---------- ENTRIES PROVIDED

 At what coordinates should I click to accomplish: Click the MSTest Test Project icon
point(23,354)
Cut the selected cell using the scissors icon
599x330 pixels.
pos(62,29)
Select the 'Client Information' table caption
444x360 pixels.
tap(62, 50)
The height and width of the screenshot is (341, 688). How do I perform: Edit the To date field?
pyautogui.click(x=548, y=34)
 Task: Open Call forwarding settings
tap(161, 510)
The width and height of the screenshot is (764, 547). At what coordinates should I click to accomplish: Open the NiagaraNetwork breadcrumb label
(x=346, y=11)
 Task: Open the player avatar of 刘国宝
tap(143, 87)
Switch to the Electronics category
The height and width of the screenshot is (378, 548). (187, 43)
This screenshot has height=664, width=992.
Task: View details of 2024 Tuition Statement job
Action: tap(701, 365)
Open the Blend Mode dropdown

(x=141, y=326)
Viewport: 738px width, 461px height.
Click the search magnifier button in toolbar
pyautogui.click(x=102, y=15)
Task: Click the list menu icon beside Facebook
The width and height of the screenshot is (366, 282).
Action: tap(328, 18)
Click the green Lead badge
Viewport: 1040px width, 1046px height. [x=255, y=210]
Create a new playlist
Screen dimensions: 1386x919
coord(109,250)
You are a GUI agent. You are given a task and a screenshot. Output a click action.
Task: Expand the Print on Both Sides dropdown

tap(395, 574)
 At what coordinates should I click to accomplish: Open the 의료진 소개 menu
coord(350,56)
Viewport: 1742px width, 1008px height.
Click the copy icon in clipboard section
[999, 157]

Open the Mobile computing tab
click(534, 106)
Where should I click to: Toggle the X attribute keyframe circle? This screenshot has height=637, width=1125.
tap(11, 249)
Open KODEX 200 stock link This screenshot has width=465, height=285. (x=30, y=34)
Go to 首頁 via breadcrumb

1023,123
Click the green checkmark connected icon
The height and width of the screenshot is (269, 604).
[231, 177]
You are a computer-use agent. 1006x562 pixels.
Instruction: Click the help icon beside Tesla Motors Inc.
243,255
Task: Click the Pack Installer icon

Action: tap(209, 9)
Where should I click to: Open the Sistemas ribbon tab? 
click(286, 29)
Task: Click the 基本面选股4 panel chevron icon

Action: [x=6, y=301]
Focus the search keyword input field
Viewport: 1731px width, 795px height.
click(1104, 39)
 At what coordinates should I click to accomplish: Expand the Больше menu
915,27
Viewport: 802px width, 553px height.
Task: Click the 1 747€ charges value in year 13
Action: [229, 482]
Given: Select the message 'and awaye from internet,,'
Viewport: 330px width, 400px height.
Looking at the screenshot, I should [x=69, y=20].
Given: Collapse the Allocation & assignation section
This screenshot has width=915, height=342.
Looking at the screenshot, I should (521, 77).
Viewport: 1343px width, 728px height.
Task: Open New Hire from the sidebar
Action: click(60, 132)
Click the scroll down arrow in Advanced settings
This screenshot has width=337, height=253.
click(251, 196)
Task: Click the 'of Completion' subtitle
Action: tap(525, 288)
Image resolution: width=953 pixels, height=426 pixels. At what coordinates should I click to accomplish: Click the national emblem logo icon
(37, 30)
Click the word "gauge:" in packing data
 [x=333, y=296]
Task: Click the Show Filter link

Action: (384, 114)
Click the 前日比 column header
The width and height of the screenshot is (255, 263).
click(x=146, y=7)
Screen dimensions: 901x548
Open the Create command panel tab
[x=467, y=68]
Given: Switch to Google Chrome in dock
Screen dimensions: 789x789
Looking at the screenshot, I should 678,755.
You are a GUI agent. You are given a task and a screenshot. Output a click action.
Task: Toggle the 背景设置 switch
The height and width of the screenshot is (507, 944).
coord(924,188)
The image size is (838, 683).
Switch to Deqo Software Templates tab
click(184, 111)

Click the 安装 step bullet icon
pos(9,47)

--------------------

* _PROBLEM STATEMENT_: Reproduce the lines from the one with "Task: Click the Show Filter link" to the one with "Looking at the screenshot, I should 678,755.", swapping "Screen dimensions" for "Screen size" and leaving everything else unchanged.

* _SOLUTION_:
Task: Click the Show Filter link

Action: (384, 114)
Click the 前日比 column header
The width and height of the screenshot is (255, 263).
click(x=146, y=7)
Screen size: 901x548
Open the Create command panel tab
[x=467, y=68]
Given: Switch to Google Chrome in dock
Screen size: 789x789
Looking at the screenshot, I should 678,755.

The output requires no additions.